■ **Short task**:
How many lines of the listing below contain the word "category"? Reply with the number alone.

-- BEGIN Extracted information --

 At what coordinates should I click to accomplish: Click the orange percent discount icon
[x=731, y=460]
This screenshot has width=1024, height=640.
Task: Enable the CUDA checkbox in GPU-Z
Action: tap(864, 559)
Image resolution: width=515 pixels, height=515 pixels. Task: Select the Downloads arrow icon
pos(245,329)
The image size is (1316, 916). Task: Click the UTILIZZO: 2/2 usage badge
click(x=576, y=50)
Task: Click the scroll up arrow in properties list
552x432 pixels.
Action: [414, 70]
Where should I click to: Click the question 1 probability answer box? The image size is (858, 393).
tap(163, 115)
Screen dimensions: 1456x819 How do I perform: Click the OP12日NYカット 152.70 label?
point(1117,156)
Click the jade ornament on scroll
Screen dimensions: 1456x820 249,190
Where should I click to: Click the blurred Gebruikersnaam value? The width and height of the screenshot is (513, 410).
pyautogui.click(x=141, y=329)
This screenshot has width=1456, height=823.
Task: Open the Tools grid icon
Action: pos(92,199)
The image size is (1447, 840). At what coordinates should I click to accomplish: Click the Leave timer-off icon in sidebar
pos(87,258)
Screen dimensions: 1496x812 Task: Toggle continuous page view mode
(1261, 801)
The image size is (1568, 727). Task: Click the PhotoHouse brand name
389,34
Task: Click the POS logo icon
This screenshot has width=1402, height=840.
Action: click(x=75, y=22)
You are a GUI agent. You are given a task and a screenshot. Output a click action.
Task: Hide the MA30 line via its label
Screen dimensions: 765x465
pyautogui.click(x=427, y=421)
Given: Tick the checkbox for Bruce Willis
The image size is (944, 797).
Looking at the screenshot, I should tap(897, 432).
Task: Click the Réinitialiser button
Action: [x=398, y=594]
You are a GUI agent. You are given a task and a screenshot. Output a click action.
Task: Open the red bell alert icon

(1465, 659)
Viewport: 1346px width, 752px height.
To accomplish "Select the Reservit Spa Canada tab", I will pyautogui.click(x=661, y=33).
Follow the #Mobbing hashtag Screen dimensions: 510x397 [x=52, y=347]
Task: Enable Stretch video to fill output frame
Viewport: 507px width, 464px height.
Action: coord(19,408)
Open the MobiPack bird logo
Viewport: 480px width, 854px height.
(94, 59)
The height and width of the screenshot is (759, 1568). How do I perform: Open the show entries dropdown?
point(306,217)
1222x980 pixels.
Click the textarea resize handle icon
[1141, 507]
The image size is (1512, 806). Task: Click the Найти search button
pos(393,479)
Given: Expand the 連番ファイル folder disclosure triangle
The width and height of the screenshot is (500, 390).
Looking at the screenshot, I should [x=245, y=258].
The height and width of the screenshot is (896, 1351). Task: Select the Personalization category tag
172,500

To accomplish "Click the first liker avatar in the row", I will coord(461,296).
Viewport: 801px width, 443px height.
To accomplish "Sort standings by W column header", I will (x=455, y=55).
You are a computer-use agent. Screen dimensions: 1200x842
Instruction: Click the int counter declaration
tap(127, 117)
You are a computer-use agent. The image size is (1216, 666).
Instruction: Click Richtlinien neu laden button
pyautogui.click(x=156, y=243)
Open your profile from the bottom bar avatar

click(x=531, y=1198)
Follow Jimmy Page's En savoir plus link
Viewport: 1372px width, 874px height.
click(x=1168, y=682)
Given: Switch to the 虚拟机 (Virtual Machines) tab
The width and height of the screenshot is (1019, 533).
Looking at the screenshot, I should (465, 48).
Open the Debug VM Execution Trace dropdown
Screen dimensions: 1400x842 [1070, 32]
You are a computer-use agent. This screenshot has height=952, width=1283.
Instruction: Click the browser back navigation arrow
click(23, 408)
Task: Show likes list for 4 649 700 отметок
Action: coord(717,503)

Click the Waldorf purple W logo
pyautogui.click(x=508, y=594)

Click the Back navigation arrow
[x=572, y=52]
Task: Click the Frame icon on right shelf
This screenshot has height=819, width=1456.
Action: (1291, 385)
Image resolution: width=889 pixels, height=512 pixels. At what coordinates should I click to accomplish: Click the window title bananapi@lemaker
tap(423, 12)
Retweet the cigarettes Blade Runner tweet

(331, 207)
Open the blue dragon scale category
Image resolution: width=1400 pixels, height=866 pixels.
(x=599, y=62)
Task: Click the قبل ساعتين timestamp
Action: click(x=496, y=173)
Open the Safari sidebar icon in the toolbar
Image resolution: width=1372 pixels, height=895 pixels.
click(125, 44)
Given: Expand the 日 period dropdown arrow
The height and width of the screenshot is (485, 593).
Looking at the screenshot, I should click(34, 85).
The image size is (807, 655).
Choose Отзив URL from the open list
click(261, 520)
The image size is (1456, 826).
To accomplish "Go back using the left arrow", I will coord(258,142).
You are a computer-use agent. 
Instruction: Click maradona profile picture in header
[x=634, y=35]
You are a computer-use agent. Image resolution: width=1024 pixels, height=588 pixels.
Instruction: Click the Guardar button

-- END Extracted information --

■ **Exercise output**:
2